# [YOUR TASK]
Give back each line of the listing precisely as written.

# [EXERCISE INPUTS]
------------------------------------

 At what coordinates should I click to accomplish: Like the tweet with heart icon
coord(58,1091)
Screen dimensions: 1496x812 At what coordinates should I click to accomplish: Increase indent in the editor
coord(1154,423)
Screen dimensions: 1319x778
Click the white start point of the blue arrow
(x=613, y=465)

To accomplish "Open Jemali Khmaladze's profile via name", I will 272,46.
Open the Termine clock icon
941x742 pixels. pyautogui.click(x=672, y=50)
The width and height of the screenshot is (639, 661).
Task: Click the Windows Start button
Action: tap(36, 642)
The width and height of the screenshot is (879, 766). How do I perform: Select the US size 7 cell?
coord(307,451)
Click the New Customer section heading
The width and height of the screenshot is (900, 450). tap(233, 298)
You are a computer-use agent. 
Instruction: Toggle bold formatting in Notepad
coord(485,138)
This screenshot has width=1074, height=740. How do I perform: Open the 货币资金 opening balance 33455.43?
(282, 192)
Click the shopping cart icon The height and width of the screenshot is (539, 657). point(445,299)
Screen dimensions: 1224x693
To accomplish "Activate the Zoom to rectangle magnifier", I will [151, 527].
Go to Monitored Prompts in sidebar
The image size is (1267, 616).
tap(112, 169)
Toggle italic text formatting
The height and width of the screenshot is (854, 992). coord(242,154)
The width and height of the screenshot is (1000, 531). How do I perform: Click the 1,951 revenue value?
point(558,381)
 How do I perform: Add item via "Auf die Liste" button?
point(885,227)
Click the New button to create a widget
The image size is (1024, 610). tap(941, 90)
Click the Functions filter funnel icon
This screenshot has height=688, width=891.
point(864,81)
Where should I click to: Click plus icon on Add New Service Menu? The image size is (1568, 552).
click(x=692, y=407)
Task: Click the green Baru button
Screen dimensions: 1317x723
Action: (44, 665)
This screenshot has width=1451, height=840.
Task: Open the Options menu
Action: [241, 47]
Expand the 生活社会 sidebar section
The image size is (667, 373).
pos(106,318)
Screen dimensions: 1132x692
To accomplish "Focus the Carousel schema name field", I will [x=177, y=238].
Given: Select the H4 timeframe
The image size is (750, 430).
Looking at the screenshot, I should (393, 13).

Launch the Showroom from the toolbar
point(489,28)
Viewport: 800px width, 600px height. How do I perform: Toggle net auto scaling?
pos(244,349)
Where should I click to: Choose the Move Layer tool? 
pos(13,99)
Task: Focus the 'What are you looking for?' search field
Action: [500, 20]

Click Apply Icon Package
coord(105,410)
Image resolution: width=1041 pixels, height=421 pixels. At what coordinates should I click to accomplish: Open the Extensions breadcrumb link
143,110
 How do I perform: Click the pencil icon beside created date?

------------------------------------

# [OUTPUT FOR THIS EXERCISE]
 At what coordinates should I click to accomplish: Like the tweet with heart icon
coord(58,1091)
Screen dimensions: 1496x812 At what coordinates should I click to accomplish: Increase indent in the editor
coord(1154,423)
Screen dimensions: 1319x778
Click the white start point of the blue arrow
(x=613, y=465)

To accomplish "Open Jemali Khmaladze's profile via name", I will 272,46.
Open the Termine clock icon
941x742 pixels. pyautogui.click(x=672, y=50)
The width and height of the screenshot is (639, 661).
Task: Click the Windows Start button
Action: tap(36, 642)
The width and height of the screenshot is (879, 766). How do I perform: Select the US size 7 cell?
coord(307,451)
Click the New Customer section heading
The width and height of the screenshot is (900, 450). tap(233, 298)
You are a computer-use agent. 
Instruction: Toggle bold formatting in Notepad
coord(485,138)
This screenshot has width=1074, height=740. How do I perform: Open the 货币资金 opening balance 33455.43?
(282, 192)
Click the shopping cart icon The height and width of the screenshot is (539, 657). point(445,299)
Screen dimensions: 1224x693
To accomplish "Activate the Zoom to rectangle magnifier", I will [151, 527].
Go to Monitored Prompts in sidebar
The image size is (1267, 616).
tap(112, 169)
Toggle italic text formatting
The height and width of the screenshot is (854, 992). coord(242,154)
The width and height of the screenshot is (1000, 531). How do I perform: Click the 1,951 revenue value?
point(558,381)
 How do I perform: Add item via "Auf die Liste" button?
point(885,227)
Click the New button to create a widget
The image size is (1024, 610). tap(941, 90)
Click the Functions filter funnel icon
This screenshot has height=688, width=891.
point(864,81)
Where should I click to: Click plus icon on Add New Service Menu? The image size is (1568, 552).
click(x=692, y=407)
Task: Click the green Baru button
Screen dimensions: 1317x723
Action: (44, 665)
This screenshot has width=1451, height=840.
Task: Open the Options menu
Action: [241, 47]
Expand the 生活社会 sidebar section
The image size is (667, 373).
pos(106,318)
Screen dimensions: 1132x692
To accomplish "Focus the Carousel schema name field", I will [x=177, y=238].
Given: Select the H4 timeframe
The image size is (750, 430).
Looking at the screenshot, I should (393, 13).

Launch the Showroom from the toolbar
point(489,28)
Viewport: 800px width, 600px height. How do I perform: Toggle net auto scaling?
pos(244,349)
Where should I click to: Choose the Move Layer tool? 
pos(13,99)
Task: Focus the 'What are you looking for?' search field
Action: [500, 20]

Click Apply Icon Package
coord(105,410)
Image resolution: width=1041 pixels, height=421 pixels. At what coordinates should I click to accomplish: Open the Extensions breadcrumb link
143,110
 How do I perform: Click the pencil icon beside created date?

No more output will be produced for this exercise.